■ **EXERCISE DESCRIPTION**
Where a line holds the word "badge", copy it from the records.

RECORD EXTRACTS section start

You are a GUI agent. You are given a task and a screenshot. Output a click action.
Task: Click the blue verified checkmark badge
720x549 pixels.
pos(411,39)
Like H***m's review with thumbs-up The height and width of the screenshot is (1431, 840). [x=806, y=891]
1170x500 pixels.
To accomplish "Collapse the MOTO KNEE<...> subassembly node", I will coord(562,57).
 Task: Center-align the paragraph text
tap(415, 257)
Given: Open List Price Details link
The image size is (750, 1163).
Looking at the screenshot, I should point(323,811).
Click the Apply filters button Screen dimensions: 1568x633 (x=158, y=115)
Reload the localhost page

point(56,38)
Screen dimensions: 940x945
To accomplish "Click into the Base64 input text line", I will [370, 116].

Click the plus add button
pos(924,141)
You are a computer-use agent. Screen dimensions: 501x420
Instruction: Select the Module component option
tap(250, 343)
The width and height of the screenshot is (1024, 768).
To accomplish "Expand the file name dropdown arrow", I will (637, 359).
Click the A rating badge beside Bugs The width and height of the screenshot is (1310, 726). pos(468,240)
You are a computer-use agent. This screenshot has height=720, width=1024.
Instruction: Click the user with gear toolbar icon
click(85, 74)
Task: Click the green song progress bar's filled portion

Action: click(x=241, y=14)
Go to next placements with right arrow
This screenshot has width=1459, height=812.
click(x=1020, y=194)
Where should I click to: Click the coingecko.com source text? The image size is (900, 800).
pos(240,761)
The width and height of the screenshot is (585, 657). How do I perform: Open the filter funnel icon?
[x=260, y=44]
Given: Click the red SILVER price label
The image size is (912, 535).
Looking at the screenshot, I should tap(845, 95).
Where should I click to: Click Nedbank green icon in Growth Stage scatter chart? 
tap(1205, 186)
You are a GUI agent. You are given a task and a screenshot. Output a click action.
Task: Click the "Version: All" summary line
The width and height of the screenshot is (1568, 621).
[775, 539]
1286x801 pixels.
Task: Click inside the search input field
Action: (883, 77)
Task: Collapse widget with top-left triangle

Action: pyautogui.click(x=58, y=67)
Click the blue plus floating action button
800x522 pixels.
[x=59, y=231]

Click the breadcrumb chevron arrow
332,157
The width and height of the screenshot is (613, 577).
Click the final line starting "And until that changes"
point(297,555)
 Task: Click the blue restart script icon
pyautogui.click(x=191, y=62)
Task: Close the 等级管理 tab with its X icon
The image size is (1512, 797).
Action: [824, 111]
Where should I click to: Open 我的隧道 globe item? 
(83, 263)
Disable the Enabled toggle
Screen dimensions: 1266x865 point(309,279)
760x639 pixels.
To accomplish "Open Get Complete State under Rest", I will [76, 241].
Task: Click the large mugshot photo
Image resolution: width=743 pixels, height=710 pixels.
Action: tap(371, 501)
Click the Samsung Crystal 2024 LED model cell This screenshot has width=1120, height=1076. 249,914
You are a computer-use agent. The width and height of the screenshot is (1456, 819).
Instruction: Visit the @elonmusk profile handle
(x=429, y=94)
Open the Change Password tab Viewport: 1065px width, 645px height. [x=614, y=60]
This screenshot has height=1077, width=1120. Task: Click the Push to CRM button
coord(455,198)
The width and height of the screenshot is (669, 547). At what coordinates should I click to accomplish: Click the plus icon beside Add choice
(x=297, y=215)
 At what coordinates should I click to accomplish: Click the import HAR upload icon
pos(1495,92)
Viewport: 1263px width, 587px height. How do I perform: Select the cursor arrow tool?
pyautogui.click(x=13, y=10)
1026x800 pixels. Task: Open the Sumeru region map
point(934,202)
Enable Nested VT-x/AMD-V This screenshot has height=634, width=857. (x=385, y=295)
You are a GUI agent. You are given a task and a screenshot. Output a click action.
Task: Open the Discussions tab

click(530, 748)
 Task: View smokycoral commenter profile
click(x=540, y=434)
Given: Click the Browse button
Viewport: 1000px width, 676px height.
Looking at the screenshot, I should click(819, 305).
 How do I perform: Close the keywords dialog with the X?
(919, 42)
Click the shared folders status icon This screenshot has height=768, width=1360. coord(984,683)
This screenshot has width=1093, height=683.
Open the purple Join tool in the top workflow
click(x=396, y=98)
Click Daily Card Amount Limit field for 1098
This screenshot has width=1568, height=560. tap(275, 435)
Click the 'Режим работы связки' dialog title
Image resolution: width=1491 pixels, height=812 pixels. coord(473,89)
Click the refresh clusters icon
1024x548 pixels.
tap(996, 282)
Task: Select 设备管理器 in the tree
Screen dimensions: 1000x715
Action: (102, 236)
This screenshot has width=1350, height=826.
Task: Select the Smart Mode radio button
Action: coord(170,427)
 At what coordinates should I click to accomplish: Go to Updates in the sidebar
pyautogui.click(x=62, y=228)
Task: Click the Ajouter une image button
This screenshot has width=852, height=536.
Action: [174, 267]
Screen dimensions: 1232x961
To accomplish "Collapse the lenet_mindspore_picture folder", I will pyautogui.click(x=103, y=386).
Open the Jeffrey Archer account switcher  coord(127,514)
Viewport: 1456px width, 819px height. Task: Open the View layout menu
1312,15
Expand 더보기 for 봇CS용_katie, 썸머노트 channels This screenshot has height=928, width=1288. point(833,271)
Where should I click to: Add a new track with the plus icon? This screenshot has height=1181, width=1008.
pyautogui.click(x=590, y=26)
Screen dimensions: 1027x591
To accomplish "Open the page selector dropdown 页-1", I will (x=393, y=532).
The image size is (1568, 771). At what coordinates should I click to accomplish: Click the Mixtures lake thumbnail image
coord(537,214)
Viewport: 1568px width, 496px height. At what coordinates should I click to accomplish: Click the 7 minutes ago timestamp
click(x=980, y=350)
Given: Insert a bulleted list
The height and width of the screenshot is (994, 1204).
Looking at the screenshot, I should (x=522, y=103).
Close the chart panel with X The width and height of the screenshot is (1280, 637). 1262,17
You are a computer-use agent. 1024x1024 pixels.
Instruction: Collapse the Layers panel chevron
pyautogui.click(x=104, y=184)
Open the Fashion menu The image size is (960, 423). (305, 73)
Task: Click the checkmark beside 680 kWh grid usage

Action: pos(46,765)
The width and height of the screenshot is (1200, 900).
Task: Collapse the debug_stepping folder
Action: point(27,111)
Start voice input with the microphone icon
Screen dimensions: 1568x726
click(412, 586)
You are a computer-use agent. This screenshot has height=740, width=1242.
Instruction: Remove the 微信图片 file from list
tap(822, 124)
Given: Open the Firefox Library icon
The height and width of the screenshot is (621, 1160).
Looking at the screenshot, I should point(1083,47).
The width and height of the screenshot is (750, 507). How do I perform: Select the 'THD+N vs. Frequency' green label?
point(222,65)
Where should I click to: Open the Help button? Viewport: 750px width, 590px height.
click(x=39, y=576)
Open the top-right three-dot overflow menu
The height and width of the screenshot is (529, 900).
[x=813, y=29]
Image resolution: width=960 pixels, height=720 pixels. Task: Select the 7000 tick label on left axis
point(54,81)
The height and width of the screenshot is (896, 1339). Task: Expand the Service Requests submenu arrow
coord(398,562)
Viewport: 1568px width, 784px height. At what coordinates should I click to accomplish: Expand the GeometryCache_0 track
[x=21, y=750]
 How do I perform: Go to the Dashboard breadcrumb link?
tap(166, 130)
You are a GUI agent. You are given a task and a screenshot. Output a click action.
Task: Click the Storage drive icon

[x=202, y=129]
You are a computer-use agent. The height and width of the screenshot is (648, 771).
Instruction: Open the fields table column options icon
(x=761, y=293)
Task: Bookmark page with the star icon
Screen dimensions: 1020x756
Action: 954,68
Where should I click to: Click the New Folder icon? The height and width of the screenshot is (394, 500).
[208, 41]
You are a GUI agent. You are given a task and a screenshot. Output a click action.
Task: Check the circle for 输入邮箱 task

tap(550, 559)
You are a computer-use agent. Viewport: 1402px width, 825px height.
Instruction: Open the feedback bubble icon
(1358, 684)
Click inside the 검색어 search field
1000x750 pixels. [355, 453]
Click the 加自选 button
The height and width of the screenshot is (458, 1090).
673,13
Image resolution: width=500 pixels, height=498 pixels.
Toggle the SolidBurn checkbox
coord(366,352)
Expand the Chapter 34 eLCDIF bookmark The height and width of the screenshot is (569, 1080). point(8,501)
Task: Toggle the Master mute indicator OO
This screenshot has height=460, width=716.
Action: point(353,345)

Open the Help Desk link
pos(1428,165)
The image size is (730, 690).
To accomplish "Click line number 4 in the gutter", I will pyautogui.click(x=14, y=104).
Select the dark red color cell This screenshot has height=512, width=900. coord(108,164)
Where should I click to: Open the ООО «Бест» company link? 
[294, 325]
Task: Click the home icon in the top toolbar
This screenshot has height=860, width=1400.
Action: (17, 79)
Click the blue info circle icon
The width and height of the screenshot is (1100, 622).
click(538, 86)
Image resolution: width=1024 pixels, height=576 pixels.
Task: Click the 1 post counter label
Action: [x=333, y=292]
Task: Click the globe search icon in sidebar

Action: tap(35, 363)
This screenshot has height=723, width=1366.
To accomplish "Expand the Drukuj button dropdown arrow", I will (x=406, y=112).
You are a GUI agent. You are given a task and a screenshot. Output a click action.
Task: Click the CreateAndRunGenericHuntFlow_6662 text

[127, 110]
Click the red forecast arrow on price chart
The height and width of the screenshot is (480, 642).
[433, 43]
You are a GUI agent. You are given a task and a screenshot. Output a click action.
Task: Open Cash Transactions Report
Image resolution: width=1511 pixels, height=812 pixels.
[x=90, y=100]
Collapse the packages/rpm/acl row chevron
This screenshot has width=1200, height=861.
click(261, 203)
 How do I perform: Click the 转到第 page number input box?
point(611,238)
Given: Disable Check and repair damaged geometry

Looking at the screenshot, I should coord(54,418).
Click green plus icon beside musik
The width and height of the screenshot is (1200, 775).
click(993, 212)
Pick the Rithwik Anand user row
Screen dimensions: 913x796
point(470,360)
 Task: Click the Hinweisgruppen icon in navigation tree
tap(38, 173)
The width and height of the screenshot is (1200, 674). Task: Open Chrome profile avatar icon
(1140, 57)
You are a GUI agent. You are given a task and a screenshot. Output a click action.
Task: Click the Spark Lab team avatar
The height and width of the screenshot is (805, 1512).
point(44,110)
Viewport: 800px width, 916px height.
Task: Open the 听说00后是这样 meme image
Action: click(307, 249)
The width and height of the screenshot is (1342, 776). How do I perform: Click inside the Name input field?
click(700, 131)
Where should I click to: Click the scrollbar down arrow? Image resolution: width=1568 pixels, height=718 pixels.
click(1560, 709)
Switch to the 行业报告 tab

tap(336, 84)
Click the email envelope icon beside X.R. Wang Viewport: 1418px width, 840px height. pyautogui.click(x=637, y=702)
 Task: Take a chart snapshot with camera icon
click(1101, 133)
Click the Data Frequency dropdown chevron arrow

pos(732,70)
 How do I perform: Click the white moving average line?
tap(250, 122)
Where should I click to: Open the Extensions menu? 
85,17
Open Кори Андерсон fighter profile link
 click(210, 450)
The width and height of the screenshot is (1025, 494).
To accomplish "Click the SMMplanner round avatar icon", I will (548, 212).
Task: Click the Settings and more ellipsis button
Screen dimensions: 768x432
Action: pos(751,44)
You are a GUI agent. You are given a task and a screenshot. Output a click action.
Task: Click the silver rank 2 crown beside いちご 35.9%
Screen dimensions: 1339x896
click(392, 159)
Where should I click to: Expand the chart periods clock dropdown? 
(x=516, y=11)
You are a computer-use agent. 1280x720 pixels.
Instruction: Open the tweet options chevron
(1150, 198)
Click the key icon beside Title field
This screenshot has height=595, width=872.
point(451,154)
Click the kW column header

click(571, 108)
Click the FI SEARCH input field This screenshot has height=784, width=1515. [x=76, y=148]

RECORD EXTRACTS section end

■ **EXERCISE RESPONSE**
Task: Click the blue verified checkmark badge
Click the A rating badge beside Bugs The width and height of the screenshot is (1310, 726). pos(468,240)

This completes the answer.